In the wake of the latest wave of police killings, people across the United States have chosen to take a bold stance against systematic injustice and mistreatment of Black people. People are demanding; not asking.
The last few weeks have seen:
- Officials in Minnesota ban the use of chokeholds by police and require that officers must intervene and report any use of unauthorized force;
- Congressional Democrats unveil legislation targeting misconduct and racial discrimination by police; and
- Many companies beginning to realize how important the Black dollar is, and they’re creating content in support of the Black Lives Matter movement.

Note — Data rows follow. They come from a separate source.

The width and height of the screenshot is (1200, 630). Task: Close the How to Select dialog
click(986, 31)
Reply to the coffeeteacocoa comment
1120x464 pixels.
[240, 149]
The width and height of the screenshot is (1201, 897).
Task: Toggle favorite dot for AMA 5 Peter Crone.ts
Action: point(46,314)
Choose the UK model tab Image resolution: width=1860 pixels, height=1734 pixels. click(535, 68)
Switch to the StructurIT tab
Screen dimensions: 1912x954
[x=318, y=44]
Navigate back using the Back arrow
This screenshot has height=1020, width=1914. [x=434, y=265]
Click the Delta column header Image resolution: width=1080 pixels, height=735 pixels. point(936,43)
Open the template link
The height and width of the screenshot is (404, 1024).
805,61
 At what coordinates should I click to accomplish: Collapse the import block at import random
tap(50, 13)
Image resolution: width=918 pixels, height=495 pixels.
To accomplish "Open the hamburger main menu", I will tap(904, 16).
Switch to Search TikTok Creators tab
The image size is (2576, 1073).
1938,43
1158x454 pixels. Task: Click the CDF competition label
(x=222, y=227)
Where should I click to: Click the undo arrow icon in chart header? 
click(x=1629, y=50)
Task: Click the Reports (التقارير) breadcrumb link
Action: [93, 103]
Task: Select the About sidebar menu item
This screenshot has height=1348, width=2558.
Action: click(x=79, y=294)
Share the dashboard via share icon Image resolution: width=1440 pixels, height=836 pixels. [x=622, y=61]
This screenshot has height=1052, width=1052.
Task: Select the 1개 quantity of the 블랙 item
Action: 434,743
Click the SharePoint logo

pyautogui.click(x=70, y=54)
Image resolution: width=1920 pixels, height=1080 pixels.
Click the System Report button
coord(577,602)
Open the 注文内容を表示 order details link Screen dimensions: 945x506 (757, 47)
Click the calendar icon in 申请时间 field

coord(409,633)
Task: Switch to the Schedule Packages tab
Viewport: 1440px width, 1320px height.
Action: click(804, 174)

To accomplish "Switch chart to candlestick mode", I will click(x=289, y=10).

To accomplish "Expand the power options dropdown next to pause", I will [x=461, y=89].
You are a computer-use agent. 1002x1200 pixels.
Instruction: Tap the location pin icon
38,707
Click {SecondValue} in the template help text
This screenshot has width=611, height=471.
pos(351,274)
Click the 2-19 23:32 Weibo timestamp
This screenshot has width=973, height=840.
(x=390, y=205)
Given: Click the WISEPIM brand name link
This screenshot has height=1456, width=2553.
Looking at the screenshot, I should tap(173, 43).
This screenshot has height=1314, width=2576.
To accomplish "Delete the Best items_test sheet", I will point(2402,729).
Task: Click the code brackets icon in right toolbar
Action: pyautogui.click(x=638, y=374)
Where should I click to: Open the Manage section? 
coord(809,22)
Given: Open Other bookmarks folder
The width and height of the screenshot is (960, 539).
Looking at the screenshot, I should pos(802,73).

Ways to acknowledge Juneteenth
Many people around the country celebrate the day with picnics, programs and various events. A few other ways we can all take support for Juneteenth a step further:
Attend a local event: If you’re in the Central Arkansas:
Arkansas Defense Attorneys March for Justice
Friday June 19, 2020
5:30 PM-7:30 PM
Mosaic Templars Cultural Center Virtual Event
Saturday June 20, 2020
5:00 PM-8:00 PM
Share the historical significance of Juneteenth with someone unaware: I was surprised to recently find out how many people had no knowledge of the importance of the date. We all have a circle of influence and if we take the time to educate those around us about it, it will be a ripple effect.
Encourage your legislators to pass legislation that is inclusive of Black communities: Many historical pieces of legislation created to benefit or build the American middle class were not inclusive of Black Americans (including the Social Security Act of 1935 and the original GI Bill). All bills introduced by our legislators should have a formal process of insuring that a racial equity component is included.
Legislators prioritize what’s important to their constituents. Organize and let them know what matters to you.
Support making Juneteenth a paid national holiday: Black people built this country for free. The least the country can do is give everyone a day off of work to celebrate Black people.
The voter mobilization nonprofit NextGen America is currently circulating an online petition calling on Congress to recognize Juneteenth as a national holiday.